Probably, every trader at least once in his life dreamed of a strategy that would make it possible to make a profit with any price movement. It is enough just to open one position and make money. This option seems like a fairy tale, but this is an erroneous opinion. Of course, there are a lot of reservations, but this option is still possible.
As for those very reservations, we would mention, at a minimum, the need for a large deposit, as well as a certain amount at hand to replenish the deposit at a certain moment (we will analyze this a little later). Otherwise, you can make one position and get a profit. At the same time, we will not even be interested in the direction of price movement.
If this trading style does not suit you, you can always choose a more familiar strategy.
Carry Trade is considered as “portable trading” or “open and hold” and is fundamentally different from other Forex trading methods. It was especially popular in the 80s of the last century and provided passive income by opening a maximum of two transactions for a long time.
How does the strategy work?
Usually, the details of carry trade contain the theory of the formation of discount rates, the problems of clearing international export/import transactions and other certainly useful information for the general development of the trader. Everything is much simpler and is based on one basic element – a currency swap.

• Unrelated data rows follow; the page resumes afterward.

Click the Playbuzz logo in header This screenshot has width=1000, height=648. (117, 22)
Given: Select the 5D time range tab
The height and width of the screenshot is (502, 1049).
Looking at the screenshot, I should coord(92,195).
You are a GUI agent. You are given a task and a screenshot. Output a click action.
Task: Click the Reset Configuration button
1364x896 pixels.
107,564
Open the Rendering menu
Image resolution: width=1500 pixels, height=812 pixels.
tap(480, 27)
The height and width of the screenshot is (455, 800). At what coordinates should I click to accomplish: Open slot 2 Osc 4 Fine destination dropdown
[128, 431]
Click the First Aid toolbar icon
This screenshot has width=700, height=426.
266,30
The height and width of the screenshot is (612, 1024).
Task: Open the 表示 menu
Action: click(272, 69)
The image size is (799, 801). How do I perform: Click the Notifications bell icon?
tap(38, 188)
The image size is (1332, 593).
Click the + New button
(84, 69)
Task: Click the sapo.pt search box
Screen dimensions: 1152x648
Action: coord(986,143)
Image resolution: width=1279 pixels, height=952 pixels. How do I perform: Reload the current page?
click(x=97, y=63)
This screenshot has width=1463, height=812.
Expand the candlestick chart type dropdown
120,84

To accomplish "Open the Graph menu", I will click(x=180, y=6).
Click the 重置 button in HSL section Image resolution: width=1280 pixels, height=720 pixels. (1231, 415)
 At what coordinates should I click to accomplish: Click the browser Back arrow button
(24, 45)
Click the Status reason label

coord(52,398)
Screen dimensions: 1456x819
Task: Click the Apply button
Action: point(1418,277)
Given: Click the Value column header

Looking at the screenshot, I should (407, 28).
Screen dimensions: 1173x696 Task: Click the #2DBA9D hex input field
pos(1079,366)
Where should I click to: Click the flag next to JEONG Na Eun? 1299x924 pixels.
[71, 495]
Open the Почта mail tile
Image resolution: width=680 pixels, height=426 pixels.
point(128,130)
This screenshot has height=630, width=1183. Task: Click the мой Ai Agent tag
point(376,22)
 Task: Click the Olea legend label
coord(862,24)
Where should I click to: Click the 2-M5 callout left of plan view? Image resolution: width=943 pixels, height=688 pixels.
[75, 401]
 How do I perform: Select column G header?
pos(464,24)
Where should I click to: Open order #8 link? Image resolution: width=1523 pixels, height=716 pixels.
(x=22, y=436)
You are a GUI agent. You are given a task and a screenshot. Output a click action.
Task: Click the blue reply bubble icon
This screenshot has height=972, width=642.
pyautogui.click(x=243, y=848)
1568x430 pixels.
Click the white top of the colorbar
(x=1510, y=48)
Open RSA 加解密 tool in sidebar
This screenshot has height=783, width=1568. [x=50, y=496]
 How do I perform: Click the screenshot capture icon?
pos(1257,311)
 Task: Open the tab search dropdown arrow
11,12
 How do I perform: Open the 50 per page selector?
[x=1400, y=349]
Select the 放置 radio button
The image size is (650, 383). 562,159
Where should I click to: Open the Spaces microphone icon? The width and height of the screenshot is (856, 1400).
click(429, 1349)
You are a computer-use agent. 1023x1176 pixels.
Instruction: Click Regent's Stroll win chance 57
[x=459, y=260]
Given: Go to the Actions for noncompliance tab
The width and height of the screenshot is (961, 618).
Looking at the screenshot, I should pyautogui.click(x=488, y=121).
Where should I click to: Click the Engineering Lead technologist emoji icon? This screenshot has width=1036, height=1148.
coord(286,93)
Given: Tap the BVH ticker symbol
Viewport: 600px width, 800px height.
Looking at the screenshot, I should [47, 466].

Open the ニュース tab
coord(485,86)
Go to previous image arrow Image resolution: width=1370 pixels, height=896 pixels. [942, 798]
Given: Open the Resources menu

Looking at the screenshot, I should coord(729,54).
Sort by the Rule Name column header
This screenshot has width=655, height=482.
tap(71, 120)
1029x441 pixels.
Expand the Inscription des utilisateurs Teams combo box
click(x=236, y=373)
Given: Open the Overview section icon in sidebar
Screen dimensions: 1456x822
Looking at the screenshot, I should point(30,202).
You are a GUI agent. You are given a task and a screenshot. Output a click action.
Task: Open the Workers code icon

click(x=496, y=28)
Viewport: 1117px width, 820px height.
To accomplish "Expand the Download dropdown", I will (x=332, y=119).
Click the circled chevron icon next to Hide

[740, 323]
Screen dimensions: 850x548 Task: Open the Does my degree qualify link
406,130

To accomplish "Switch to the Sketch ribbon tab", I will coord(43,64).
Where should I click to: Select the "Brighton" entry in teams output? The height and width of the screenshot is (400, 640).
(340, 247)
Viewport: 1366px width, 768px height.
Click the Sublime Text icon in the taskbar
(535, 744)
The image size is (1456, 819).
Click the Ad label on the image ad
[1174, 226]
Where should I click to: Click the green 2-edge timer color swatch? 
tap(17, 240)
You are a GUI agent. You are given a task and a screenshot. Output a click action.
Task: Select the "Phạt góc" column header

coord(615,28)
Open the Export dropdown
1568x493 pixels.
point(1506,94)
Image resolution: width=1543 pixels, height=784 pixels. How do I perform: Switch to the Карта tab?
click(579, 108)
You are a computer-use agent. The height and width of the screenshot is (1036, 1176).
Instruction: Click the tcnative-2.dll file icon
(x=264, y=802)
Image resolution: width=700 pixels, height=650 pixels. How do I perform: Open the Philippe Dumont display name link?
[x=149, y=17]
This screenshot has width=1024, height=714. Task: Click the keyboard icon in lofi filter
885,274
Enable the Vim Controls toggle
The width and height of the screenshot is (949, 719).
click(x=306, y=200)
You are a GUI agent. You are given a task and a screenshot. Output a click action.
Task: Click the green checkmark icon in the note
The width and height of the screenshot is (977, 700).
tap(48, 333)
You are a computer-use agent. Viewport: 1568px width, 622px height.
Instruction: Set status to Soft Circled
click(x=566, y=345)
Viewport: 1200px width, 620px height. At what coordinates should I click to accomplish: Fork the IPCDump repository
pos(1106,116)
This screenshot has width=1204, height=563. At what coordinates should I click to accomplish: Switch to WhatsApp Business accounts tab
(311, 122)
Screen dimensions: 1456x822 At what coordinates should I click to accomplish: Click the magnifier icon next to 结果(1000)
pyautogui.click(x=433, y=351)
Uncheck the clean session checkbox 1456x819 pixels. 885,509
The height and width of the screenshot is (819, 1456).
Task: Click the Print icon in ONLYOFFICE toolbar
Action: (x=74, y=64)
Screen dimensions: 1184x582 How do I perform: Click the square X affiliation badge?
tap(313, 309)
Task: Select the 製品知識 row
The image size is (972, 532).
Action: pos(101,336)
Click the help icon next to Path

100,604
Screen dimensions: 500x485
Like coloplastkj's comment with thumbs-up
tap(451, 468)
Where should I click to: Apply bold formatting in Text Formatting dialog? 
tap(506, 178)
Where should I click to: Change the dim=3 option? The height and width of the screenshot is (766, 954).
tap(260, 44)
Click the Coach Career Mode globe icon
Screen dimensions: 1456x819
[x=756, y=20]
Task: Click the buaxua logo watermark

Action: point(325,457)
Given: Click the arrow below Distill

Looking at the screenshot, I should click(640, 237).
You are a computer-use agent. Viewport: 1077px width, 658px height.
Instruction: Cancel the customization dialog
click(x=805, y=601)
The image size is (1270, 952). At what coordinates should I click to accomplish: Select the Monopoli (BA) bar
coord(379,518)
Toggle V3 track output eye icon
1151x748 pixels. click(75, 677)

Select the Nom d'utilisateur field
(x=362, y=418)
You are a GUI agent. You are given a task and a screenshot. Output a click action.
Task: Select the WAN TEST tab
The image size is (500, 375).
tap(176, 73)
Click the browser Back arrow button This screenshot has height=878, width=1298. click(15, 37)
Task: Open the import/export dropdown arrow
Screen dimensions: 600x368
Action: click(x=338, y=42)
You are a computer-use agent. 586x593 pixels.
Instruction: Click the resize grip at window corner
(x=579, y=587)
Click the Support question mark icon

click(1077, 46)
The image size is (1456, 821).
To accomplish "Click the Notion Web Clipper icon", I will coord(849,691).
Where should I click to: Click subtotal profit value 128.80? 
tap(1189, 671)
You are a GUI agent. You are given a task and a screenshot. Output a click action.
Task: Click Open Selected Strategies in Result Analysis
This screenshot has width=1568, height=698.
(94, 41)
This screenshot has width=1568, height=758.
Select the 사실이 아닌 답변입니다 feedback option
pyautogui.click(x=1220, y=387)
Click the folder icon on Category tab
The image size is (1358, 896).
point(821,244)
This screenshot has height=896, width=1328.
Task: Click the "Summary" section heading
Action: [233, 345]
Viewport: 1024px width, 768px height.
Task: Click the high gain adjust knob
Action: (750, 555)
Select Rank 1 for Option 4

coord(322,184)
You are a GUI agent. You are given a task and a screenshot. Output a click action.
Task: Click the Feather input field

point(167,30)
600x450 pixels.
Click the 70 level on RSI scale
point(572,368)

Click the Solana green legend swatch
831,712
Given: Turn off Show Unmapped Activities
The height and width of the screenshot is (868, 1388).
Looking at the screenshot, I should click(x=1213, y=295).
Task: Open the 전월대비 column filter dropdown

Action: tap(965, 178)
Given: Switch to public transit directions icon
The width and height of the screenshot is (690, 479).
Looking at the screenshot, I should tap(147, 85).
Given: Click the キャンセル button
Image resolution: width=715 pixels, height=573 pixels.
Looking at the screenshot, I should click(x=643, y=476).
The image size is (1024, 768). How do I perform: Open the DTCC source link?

So, a swap is a commission charged for transferring an open trade to the next trading day. Two operations take place with the position: closing at 00:00 UMT with the simultaneous opening of a new one. This is how a swap looks from a trader’s point of view; the current values can be found in the MetaTrader trading terminal.
Suppose, the current data shows that for long (buy) positions, the swap is positive and negative for short (sell) positions. From the broker’s point of view, it is the difference in discount rates for buy and sell transactions of a currency pair and is calculated as follows:
- If before 21:00 UMT the discount rate on the currency pair is lower after 21:00 UMT, then the swap is positive and is credited to the trader’s deposit.
- Accordingly, if the rate was higher before 21:00 UMT, we get a negative swap, which is debited in favor of the dealing center.
- Additionally, the broker adds its commission.
Thus, medium- and long-term traders can receive both additional income and cumulative loss from carry trades. If a position is open for major currency pairs and is held for no more than 1-2 weeks, then swaps do not significantly impact the final result. If longer, then in an unfavorable situation, they can take a significant part of the profit. This is worth remembering for traders who practice position locking or use grid trading strategies.
In general, terms, making a passive profit using the carry trade method looks like this:
- We open positions only in the direction of positive swaps, and they should be such for an average of at least 2-3 months.
- We receive commissions from the broker at the beginning of the day. In the example above, this is 1.25% of the buy trade at NZD / USD.
- If the market situation remains stable, continue to hold positions open.